Les reconstitutions d’époque sont assez impressionnantes. L’hôpital, par exemple, magnifiquement années 50. Ou, ensuite, New York. Un quartier de Greenwich, où se trouvaient des clubs, des bars et des galeries. Le jeune Robert Zimmerman s’y installe dans un petit appartement qui domine une rue assez tranquille. On s’y croirait vraiment ! Il va y trouver des lieux pour chanter et un public.

Joan Baez (Monica Barbaro) et Bob (Timothée Chalamet) sur scène. Photo Searchlight Picture.


Sous les auspices de Pete Seeger, il est rapidement introduit dans le milieu du folk, ce genre musical américain de chansons à texte où l’auteur-compositeur s’accompagne à la guitare, parfois un banjo. C’est la musique traditionnelle populaire des voyageurs blancs et conquérants, souvent devenus fermiers.
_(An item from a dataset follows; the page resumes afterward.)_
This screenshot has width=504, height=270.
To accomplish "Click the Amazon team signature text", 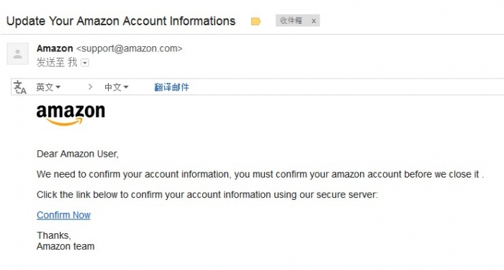I will [66, 246].
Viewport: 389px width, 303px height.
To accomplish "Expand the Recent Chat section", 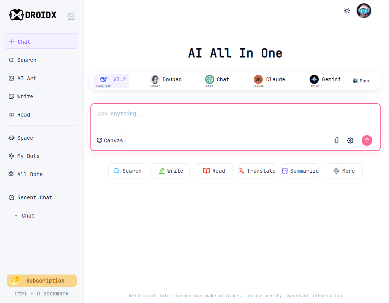I will 35,197.
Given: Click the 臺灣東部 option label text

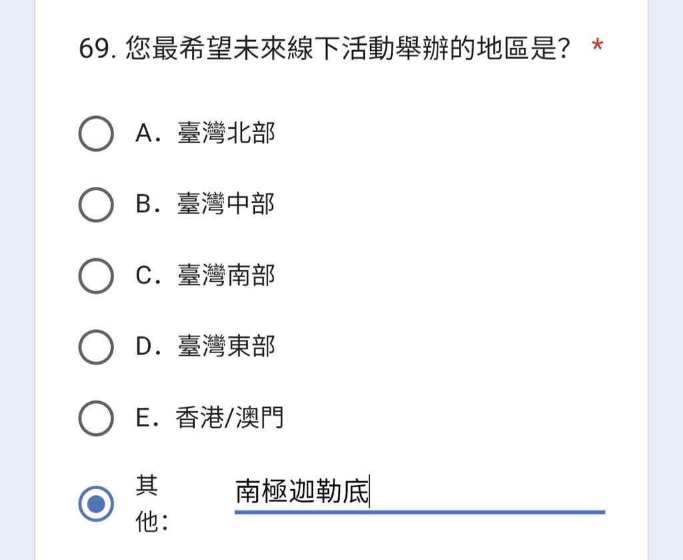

Bob y rajoute l’harmonica, qu’il coince dans un collier pour l’avoir devant la bouche et jouer de la six cordes en même temps.

Bob comme Timothée, des super doués

Et il fait merveille, parce qu’il est super doué. Tout le monde le dit dans le film comme il a été dit dans la vraie vie. Dans le film, c’est Timothée Chalamet. Aussi poupin que le vrai, son visage fait la différence, mais son apparence et toutes les caractéristiques du personnage sont bluffantes. D’abord sa voix, nasillarde, qu’il force un peu, une voix très particulière qui module à merveille les textes. Toute la bande son, ou presque, a été enregistrée pendant le tournage, en direct. Très véridique dans ses interprétations, Timothée ralentit certains mots dans les chansons, fait durer les sons plus que son modèle, forçant le trait. Même si sa silhouette est moins élancée, son allure, sa présence, sa méfiance imposent son modèle à l’écran, rendent palpable la distance qu’il met entre lui et les autres, même les femmes. Surtout les femmes.

4h du matin, il va voir Joan qui vit au Chelsea Hotel. Photo Searchlight Picture.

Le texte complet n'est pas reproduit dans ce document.